GIVEN TASK 1 =
In the Mathematica post below, rewrite the paragraph that begins "2) use Simplify with all its power" in fewer words, keeping its main facts.
GIVEN TASK 2 =
In the Mathematica post below, which assumption lets Simplify reduce the example expression?

I would suggest 3 things:

1) try to find a normal form for the expressions, so they can be compared
easily:

PowerExpand[r^2 Sqrt[(r^3 + r + 2)/r] - Sqrt[r^3 (r^3 + r + 2)]]
0

2) use Simplify with all its power using Assumptions (are the any
conditions on the subexpressions, are they real/positive/etc...).

e.g.
Simplify[r^2 Sqrt[(r^3 + r + 2)/r] - Sqrt[r^3 (r^3 + r + 2)],r>0]

will work, but r<0, etc unfortunatly not.

3) it is easy to implement the identites you (really) know into
Mathematica by using rules.

whatIknow=
{
r_^2 Sqrt[(r_^3 + r_ + 2)/r_] - Sqrt[r_^3 (r_^3 + r_ + 2)]->0,
r_^2 Sqrt[(r_^3 + r_ + 2)/r_] -> - Sqrt[r^3 (r^3 + r + 2)],
....
};

This looks laborous, but after a while you while have a list of things,
you know and Mathematica can immediatly apply to your expressions:

r^2 Sqrt[(r^3 + r + 2)/r] - Sqrt[r^3 (r^3 + r + 2)]/.whatIknow
0

or combine 1), 2) and 3) !

COLLECTED DATA =
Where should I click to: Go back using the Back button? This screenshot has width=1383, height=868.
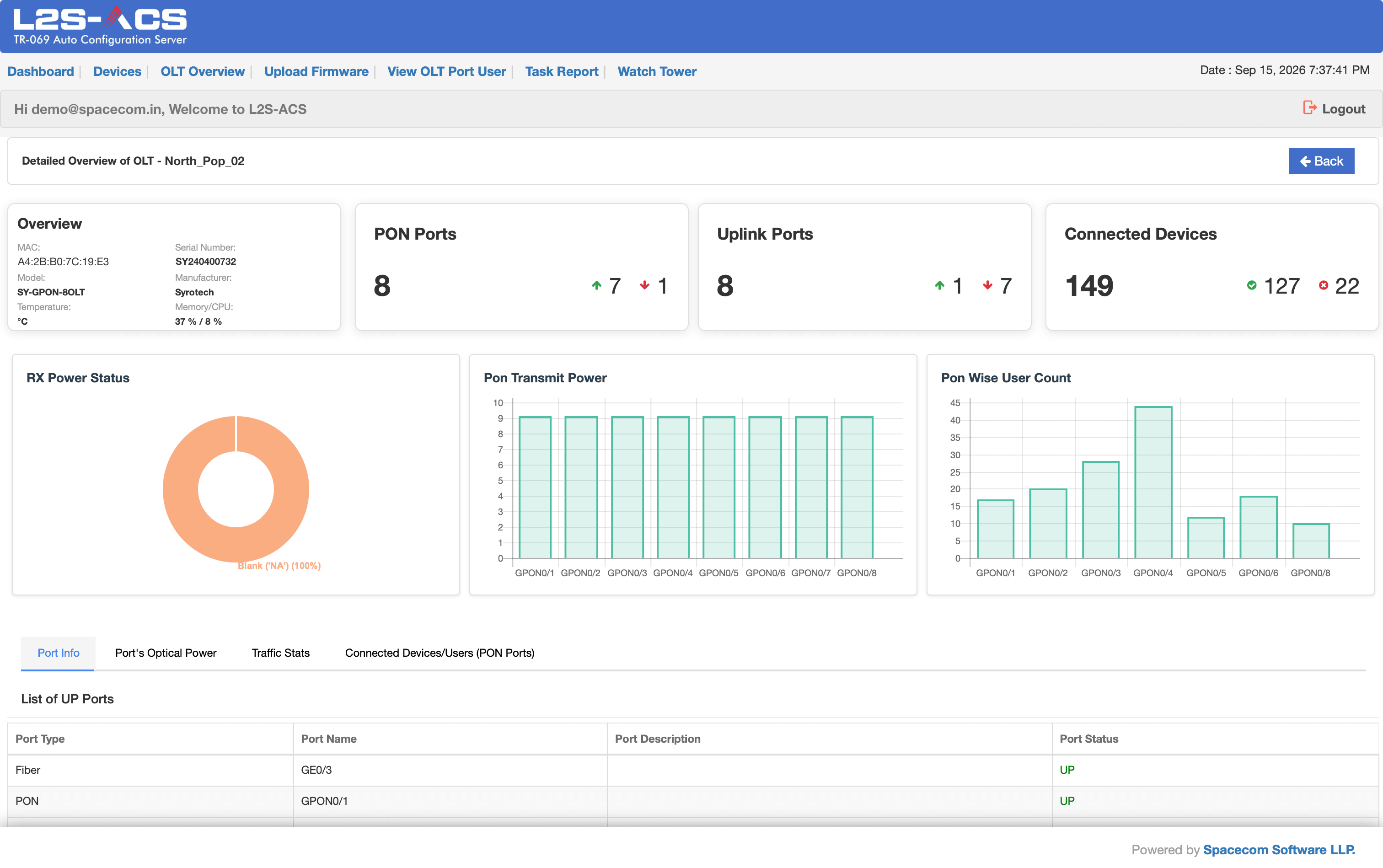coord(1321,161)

CORRECT RESULT 1 =
2) Use Simplify fully by giving it Assumptions about the subexpressions, such as whether they are real or positive.

CORRECT RESULT 2 =
r>0